# TASK OBJECTIVE
Give every line of the listing below as a numbered list, leaving out the blank lines.

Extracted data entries
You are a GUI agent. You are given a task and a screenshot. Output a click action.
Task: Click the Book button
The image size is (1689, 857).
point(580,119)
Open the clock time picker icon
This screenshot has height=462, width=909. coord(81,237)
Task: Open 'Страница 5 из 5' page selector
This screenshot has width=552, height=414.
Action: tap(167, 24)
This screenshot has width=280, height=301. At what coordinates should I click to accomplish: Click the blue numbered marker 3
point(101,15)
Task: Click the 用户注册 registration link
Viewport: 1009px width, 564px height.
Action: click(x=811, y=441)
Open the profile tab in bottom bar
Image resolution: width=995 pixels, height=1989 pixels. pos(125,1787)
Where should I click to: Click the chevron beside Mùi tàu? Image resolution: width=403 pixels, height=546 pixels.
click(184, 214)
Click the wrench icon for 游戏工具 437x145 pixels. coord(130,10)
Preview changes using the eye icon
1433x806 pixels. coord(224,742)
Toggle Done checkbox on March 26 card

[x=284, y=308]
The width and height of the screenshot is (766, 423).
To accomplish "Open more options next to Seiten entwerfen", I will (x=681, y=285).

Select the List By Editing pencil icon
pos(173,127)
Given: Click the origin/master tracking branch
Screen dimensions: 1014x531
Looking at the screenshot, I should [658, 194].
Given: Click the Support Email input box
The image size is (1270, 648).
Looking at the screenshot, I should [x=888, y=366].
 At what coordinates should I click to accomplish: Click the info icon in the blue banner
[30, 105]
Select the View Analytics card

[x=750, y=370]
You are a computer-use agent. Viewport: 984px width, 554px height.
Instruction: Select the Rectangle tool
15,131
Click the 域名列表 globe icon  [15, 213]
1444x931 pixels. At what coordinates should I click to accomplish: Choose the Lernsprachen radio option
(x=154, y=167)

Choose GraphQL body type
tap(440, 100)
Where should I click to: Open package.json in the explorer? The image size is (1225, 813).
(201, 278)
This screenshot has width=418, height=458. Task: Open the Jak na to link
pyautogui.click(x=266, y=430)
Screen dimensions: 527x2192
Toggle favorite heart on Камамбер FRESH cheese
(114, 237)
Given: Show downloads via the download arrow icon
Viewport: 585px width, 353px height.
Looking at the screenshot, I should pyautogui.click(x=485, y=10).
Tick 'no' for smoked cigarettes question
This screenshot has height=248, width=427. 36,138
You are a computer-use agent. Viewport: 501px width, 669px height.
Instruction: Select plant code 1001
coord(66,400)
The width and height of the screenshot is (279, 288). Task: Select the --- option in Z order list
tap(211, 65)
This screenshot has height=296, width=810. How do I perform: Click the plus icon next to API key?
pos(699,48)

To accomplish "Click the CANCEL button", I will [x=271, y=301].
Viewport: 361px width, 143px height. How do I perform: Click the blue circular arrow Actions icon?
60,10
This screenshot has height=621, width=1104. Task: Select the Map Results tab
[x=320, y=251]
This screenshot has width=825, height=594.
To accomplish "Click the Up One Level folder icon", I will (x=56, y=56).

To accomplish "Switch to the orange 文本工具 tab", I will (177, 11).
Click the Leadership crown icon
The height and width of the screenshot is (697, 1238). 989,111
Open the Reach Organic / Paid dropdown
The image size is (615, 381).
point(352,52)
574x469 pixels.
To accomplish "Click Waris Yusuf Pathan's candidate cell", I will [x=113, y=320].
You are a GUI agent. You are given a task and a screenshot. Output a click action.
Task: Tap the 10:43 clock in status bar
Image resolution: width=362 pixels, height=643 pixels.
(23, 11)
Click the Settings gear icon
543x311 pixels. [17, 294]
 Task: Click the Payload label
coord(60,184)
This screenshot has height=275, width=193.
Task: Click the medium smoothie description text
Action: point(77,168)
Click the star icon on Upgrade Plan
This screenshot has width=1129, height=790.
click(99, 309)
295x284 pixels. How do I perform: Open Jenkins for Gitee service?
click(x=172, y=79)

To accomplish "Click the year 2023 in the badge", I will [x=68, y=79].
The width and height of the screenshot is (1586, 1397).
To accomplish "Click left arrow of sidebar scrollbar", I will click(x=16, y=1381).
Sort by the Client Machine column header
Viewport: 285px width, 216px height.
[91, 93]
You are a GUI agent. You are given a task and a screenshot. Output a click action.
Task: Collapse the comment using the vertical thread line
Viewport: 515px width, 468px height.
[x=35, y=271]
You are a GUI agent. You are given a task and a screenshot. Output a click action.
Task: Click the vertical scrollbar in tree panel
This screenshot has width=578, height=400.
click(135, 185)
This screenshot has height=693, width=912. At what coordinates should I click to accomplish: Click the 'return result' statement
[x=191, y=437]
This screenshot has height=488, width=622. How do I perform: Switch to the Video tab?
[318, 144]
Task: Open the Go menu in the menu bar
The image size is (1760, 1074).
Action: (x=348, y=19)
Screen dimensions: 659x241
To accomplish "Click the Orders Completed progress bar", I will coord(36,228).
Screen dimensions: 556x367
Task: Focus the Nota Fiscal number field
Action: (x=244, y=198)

# TASK SOLUTION
1. You are a GUI agent. You are given a task and a screenshot. Output a click action.
2. Task: Click the Book button
3. The image size is (1689, 857).
4. point(580,119)
5. Open the clock time picker icon
6. This screenshot has height=462, width=909. coord(81,237)
7. Task: Open 'Страница 5 из 5' page selector
8. This screenshot has width=552, height=414.
9. Action: tap(167, 24)
10. This screenshot has width=280, height=301. At what coordinates should I click to accomplish: Click the blue numbered marker 3
11. point(101,15)
12. Task: Click the 用户注册 registration link
13. Viewport: 1009px width, 564px height.
14. Action: click(x=811, y=441)
15. Open the profile tab in bottom bar
16. Image resolution: width=995 pixels, height=1989 pixels. pos(125,1787)
17. Where should I click to: Click the chevron beside Mùi tàu? Image resolution: width=403 pixels, height=546 pixels.
18. click(184, 214)
19. Click the wrench icon for 游戏工具 437x145 pixels. coord(130,10)
20. Preview changes using the eye icon
21. 1433x806 pixels. coord(224,742)
22. Toggle Done checkbox on March 26 card
23. [x=284, y=308]
24. The width and height of the screenshot is (766, 423).
25. To accomplish "Open more options next to Seiten entwerfen", I will (x=681, y=285).
26. Select the List By Editing pencil icon
27. pos(173,127)
28. Given: Click the origin/master tracking branch
29. Screen dimensions: 1014x531
30. Looking at the screenshot, I should [658, 194].
31. Given: Click the Support Email input box
32. The image size is (1270, 648).
33. Looking at the screenshot, I should [x=888, y=366].
34.  At what coordinates should I click to accomplish: Click the info icon in the blue banner
35. [30, 105]
36. Select the View Analytics card
37. [x=750, y=370]
38. You are a computer-use agent. Viewport: 984px width, 554px height.
39. Instruction: Select the Rectangle tool
40. 15,131
41. Click the 域名列表 globe icon  [15, 213]
42. 1444x931 pixels. At what coordinates should I click to accomplish: Choose the Lernsprachen radio option
43. (x=154, y=167)
44. Choose GraphQL body type
45. tap(440, 100)
46. Where should I click to: Open package.json in the explorer? The image size is (1225, 813).
47. (201, 278)
48. This screenshot has width=418, height=458. Task: Open the Jak na to link
49. pyautogui.click(x=266, y=430)
50. Screen dimensions: 527x2192
51. Toggle favorite heart on Камамбер FRESH cheese
52. (114, 237)
53. Given: Show downloads via the download arrow icon
54. Viewport: 585px width, 353px height.
55. Looking at the screenshot, I should pyautogui.click(x=485, y=10).
56. Tick 'no' for smoked cigarettes question
57. This screenshot has height=248, width=427. 36,138
58. You are a computer-use agent. Viewport: 501px width, 669px height.
59. Instruction: Select plant code 1001
60. coord(66,400)
61. The width and height of the screenshot is (279, 288). Task: Select the --- option in Z order list
62. tap(211, 65)
63. This screenshot has height=296, width=810. How do I perform: Click the plus icon next to API key?
64. pos(699,48)
65. To accomplish "Click the CANCEL button", I will [x=271, y=301].
66. Viewport: 361px width, 143px height. How do I perform: Click the blue circular arrow Actions icon?
67. 60,10
68. This screenshot has height=621, width=1104. Task: Select the Map Results tab
69. [x=320, y=251]
70. This screenshot has width=825, height=594.
71. To accomplish "Click the Up One Level folder icon", I will (x=56, y=56).
72. To accomplish "Switch to the orange 文本工具 tab", I will (177, 11).
73. Click the Leadership crown icon
74. The height and width of the screenshot is (697, 1238). 989,111
75. Open the Reach Organic / Paid dropdown
76. The image size is (615, 381).
77. point(352,52)
78. 574x469 pixels.
79. To accomplish "Click Waris Yusuf Pathan's candidate cell", I will [x=113, y=320].
80. You are a GUI agent. You are given a task and a screenshot. Output a click action.
81. Task: Tap the 10:43 clock in status bar
82. Image resolution: width=362 pixels, height=643 pixels.
83. (23, 11)
84. Click the Settings gear icon
85. 543x311 pixels. [17, 294]
86.  Task: Click the Payload label
87. coord(60,184)
88. This screenshot has height=275, width=193.
89. Task: Click the medium smoothie description text
90. Action: point(77,168)
91. Click the star icon on Upgrade Plan
92. This screenshot has width=1129, height=790.
93. click(99, 309)
94. 295x284 pixels. How do I perform: Open Jenkins for Gitee service?
95. click(x=172, y=79)
96. To accomplish "Click the year 2023 in the badge", I will [x=68, y=79].
97. The width and height of the screenshot is (1586, 1397).
98. To accomplish "Click left arrow of sidebar scrollbar", I will click(x=16, y=1381).
99. Sort by the Client Machine column header
100. Viewport: 285px width, 216px height.
101. [91, 93]
102. You are a GUI agent. You are given a task and a screenshot. Output a click action.
103. Task: Collapse the comment using the vertical thread line
104. Viewport: 515px width, 468px height.
105. [x=35, y=271]
106. You are a GUI agent. You are given a task and a screenshot. Output a click action.
107. Task: Click the vertical scrollbar in tree panel
108. This screenshot has width=578, height=400.
109. click(135, 185)
110. This screenshot has height=693, width=912. At what coordinates should I click to accomplish: Click the 'return result' statement
111. [x=191, y=437]
112. This screenshot has height=488, width=622. How do I perform: Switch to the Video tab?
113. [318, 144]
114. Task: Open the Go menu in the menu bar
115. The image size is (1760, 1074).
116. Action: (x=348, y=19)
117. Screen dimensions: 659x241
118. To accomplish "Click the Orders Completed progress bar", I will coord(36,228).
119. Screen dimensions: 556x367
120. Task: Focus the Nota Fiscal number field
121. Action: (x=244, y=198)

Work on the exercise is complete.